This article was published in the Lenoir News-Topic.
In the basement of Pisgah Baptist Church, eight women are making comfort.
Comfort, of course, isn’t a tangible thing. But a handmade quilt is about as close as it gets.
Since 2011, the Pisgah Sisterhood of Quilters has made a quilt for anyone the members think might need one – people who are sick, or have a new baby, or are confined in rest homes. Sometimes, it’s “just because.”
The group meets each Monday morning in a basement room dedicated as their own. The walls are lined with quilts they’ve made. In the corner rests a simple photo album featuring photos of grinning recipients holding up their quilts, with hand-lettered captions.
It started with a quilt for their pastor. Not long after that, the sisterhood made a quilt for Thelma Burton, the church’s piano player, who had cancer.
During her time in the hospital, Burton never let the quilt out of her sight. When she died, the quilt instead of flowers was draped over her casket.
“She said she could feel the love in that quilt,” quilter Shirley Crisp said.
Each of the eight women in the group – JoAnn Nichols, Thelma Coffey, Linda Ford, Billie Hood, Sybil Myers, Shirley Crisp, Debbie Price and Alma Arney – took different paths to the little room in the basement.
Nichols was a prize-winning quilter already. Others had never made a quilt. Most had sewn and quilted with their mothers as children, or when their own sons and daughters were growing up.
But now, on Monday mornings, they’re all working on pieces of the same quilt. When you round the corner in the basement, you can hear the whir of the sewing machines and the laughter rising above it.

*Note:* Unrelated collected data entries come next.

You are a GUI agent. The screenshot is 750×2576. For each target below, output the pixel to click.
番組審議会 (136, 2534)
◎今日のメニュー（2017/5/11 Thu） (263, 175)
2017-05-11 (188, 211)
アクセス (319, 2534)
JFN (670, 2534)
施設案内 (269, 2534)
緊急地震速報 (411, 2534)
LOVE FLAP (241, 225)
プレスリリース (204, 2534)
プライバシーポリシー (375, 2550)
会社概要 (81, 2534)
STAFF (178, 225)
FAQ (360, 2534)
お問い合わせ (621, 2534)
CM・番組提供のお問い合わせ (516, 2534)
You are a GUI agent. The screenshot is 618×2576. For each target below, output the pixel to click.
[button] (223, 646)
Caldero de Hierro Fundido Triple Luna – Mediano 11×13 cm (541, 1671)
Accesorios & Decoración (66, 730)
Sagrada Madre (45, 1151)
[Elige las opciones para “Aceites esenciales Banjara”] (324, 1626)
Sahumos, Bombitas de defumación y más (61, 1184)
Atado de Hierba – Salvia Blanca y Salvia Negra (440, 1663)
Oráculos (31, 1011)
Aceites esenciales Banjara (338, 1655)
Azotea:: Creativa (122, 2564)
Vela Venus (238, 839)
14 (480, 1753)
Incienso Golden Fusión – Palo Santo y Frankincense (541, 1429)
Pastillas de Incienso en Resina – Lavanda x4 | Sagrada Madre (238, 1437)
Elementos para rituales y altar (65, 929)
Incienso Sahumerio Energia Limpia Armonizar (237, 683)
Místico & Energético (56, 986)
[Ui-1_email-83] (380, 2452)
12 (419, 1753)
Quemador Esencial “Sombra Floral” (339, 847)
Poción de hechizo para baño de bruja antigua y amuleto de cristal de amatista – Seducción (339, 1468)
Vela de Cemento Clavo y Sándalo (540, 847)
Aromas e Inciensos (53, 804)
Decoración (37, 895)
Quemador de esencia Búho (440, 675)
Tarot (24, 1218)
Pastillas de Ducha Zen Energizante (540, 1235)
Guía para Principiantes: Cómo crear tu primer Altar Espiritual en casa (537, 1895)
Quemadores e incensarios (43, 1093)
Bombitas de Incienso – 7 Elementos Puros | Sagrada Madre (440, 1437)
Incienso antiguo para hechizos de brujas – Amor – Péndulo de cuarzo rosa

The “sisterhood” part of the name doesn’t come from nowhere. Sometimes they laugh and sometimes they cry, the quilters said, but they do it all together.
They’re prolific quilters, too. In 2012, they made 56 quilts and gave 48 away. This year, they’ve already made their way through 10.
Each quilt they give away has a label sewn in, letting you know it’s been made especially for you by the Pisgah Sisterhood of Quilters.
They stay until noon on Mondays, usually – sometimes 1 or 2.
“Sometimes we get carried away,” Nichols said.
And the more people hear about what the sisterhood does, the more donated fabric makes its way through their door. Two of their sewing machines were donated, and most of their fabric and supplies are as well.
“The more we make,” quilter Linda Ford said, “the more we get.”
Quilter Billie Hood said the rest of the experience is reciprocal that way, too – as it turns out, receiving a warm, handmade quilt isn’t the only way to find comfort.
“The quilts not only bless the people who get them,” Hood said. “They bless us.”